Reproduce exactly, and only, the lines below from the one containing "Instruction: Click the insert" through the one containing "The height and width of the screenshot is (239, 595).".

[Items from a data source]
◇ ◇ ◇ ◇ ◇ ◇ ◇

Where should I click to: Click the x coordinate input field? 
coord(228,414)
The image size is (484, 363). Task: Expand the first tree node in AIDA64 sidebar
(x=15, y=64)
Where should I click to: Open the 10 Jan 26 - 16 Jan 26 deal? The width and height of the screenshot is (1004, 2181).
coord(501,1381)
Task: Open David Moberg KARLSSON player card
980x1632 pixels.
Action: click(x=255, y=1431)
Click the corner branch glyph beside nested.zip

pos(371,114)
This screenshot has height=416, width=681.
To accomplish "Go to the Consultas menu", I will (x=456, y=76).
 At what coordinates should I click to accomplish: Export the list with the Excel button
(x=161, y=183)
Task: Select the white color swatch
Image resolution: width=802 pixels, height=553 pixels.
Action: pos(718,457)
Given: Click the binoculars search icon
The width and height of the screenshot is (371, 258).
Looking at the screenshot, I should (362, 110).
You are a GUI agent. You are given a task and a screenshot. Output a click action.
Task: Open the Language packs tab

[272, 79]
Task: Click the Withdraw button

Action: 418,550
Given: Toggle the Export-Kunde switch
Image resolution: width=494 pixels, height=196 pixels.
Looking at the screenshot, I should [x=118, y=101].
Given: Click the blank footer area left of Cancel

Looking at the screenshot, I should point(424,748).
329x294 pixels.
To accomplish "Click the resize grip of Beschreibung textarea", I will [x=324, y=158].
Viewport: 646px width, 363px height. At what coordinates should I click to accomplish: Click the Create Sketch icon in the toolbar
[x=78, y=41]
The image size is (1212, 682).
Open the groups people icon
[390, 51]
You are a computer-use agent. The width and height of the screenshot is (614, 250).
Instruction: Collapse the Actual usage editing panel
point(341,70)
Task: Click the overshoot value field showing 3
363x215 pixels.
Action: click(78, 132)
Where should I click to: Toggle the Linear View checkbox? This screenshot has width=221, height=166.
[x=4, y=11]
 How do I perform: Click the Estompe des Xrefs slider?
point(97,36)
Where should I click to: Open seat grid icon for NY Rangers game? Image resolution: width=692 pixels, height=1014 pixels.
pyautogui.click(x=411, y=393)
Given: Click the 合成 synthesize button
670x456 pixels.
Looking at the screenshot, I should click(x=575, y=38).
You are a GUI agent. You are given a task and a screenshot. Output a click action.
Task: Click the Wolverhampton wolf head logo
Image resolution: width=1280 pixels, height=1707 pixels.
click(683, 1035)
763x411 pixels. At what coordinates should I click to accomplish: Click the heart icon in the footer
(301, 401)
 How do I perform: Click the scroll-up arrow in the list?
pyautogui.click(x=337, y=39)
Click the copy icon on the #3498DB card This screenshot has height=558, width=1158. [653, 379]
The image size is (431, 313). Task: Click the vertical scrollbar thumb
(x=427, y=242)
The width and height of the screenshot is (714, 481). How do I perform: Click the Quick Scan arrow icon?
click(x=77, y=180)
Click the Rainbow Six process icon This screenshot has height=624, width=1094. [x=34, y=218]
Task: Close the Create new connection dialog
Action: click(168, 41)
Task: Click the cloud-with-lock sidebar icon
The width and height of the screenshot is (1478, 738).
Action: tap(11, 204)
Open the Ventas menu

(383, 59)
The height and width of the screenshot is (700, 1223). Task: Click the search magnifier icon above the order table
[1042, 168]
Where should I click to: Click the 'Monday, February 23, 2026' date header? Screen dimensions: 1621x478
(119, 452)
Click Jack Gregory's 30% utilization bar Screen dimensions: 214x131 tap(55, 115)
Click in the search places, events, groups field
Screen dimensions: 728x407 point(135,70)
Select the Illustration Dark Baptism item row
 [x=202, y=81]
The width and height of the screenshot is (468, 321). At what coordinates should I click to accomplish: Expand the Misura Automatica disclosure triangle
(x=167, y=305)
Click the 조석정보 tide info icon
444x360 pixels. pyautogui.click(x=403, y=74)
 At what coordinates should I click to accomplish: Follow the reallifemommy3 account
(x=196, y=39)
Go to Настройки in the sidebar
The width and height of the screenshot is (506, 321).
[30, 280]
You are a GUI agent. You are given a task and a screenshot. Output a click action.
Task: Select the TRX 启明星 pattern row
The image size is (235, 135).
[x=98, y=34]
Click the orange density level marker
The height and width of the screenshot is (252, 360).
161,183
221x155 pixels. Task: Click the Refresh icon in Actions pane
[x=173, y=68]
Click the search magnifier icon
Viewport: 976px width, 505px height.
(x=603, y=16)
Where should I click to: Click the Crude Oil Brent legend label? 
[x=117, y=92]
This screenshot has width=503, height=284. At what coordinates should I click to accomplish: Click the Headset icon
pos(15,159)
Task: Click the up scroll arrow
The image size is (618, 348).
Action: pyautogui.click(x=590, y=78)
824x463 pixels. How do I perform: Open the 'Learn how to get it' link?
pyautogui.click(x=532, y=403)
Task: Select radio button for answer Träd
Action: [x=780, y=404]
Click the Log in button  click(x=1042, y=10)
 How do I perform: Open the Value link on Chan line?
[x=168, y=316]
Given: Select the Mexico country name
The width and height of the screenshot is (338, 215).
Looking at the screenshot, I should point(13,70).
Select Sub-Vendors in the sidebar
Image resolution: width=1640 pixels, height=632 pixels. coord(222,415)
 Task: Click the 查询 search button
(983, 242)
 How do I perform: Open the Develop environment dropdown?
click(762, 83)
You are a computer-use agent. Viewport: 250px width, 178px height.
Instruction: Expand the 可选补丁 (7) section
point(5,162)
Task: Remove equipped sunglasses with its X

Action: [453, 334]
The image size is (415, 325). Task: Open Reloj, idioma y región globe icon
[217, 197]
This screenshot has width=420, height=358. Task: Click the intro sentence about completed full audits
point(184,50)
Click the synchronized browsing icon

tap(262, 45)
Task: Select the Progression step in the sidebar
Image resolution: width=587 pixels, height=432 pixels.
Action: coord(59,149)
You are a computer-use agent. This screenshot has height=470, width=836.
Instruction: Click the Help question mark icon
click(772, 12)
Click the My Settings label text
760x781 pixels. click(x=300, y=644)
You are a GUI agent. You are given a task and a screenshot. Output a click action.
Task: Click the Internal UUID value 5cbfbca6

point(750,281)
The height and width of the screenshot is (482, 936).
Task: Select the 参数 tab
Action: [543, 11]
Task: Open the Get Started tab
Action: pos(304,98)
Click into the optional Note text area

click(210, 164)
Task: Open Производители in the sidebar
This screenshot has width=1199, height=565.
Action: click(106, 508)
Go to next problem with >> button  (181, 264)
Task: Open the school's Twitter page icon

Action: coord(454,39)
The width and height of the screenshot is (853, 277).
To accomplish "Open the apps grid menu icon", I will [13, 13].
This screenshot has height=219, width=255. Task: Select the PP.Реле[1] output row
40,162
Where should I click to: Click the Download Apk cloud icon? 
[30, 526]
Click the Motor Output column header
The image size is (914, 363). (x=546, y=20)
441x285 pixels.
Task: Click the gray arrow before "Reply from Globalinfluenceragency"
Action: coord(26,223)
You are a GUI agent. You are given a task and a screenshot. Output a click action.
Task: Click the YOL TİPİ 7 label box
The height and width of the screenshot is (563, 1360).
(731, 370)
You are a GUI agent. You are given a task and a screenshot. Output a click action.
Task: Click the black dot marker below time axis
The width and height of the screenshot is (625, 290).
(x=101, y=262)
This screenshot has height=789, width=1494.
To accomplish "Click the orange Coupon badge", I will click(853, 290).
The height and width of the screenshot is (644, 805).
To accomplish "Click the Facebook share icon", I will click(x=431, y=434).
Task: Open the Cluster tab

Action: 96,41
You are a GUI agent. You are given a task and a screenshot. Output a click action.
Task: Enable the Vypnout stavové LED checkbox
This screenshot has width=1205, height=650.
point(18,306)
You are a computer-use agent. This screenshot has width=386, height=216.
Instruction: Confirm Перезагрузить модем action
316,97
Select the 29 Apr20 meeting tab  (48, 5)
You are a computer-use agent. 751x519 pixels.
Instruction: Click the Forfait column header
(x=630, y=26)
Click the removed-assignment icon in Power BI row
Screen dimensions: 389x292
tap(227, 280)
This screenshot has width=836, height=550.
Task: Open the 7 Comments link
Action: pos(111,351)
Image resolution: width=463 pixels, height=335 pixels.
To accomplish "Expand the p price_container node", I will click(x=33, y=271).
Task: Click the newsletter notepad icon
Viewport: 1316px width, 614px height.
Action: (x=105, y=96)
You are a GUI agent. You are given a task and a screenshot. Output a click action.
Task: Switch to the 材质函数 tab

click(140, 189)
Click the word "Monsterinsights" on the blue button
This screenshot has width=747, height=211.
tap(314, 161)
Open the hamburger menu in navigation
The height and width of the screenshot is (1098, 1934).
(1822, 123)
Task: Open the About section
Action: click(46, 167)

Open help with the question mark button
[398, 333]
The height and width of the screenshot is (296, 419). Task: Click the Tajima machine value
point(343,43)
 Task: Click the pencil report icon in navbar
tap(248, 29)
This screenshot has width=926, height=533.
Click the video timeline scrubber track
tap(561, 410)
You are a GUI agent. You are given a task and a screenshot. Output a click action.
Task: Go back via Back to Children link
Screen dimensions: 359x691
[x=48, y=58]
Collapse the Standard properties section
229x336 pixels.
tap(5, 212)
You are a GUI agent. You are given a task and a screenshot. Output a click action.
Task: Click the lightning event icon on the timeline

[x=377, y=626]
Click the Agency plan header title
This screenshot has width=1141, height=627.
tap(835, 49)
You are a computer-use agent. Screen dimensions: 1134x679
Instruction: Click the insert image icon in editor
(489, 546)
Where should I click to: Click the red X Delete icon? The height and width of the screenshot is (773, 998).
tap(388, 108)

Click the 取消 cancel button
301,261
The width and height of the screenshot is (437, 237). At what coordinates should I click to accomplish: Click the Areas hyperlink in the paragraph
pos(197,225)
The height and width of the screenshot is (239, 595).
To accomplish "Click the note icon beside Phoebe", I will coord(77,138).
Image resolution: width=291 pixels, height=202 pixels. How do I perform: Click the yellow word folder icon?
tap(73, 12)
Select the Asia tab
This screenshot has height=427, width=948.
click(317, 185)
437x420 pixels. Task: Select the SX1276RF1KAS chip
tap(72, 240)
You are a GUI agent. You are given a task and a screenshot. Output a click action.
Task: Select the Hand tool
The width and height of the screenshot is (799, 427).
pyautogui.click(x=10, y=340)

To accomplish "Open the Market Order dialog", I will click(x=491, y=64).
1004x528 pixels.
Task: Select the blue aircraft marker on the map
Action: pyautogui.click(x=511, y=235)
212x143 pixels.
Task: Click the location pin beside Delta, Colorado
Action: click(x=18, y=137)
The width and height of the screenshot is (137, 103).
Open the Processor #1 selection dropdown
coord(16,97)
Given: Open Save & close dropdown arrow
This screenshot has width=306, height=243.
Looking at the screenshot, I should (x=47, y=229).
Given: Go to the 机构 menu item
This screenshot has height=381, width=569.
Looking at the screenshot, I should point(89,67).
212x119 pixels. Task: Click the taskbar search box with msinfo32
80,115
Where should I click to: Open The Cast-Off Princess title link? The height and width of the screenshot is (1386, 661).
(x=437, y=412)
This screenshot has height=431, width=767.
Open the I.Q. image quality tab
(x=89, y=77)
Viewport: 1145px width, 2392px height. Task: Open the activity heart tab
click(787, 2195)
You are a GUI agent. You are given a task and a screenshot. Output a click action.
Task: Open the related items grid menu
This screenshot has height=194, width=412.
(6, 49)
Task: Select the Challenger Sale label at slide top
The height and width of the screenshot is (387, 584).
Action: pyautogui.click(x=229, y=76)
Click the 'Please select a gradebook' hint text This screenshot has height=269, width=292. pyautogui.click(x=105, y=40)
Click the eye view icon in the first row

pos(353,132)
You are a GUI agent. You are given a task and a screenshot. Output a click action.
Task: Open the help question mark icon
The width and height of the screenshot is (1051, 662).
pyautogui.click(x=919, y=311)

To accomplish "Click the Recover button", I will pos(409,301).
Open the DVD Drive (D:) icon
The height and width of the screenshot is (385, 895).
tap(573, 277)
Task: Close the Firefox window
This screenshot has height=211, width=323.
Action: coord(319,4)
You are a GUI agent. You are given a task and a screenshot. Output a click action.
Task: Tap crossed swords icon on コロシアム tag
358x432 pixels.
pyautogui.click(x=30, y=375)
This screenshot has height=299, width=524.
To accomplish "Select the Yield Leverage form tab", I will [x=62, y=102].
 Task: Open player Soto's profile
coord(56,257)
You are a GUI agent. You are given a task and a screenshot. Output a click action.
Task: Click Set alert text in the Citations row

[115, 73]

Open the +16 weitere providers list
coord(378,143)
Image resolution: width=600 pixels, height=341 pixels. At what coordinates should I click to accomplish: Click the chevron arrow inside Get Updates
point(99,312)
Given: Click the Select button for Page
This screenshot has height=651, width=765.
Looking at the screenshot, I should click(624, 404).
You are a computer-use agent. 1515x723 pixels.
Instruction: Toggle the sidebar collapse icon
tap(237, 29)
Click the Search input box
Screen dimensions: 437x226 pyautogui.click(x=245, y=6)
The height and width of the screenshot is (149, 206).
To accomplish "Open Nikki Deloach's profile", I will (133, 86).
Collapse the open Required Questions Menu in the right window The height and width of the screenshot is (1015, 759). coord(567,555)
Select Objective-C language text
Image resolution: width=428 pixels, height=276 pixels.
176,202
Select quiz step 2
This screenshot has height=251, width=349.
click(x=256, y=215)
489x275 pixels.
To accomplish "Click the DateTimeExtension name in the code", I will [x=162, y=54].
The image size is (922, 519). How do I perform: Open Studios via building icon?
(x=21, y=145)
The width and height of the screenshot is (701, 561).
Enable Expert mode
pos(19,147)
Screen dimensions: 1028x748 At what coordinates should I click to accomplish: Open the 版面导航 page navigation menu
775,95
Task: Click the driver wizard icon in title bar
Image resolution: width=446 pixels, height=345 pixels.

◇ ◇ ◇ ◇ ◇ ◇ ◇

**Answer space:**
Instruction: Click the insert image icon in editor
(489, 546)
Where should I click to: Click the red X Delete icon? The height and width of the screenshot is (773, 998).
tap(388, 108)

Click the 取消 cancel button
301,261
The width and height of the screenshot is (437, 237). At what coordinates should I click to accomplish: Click the Areas hyperlink in the paragraph
pos(197,225)
The height and width of the screenshot is (239, 595).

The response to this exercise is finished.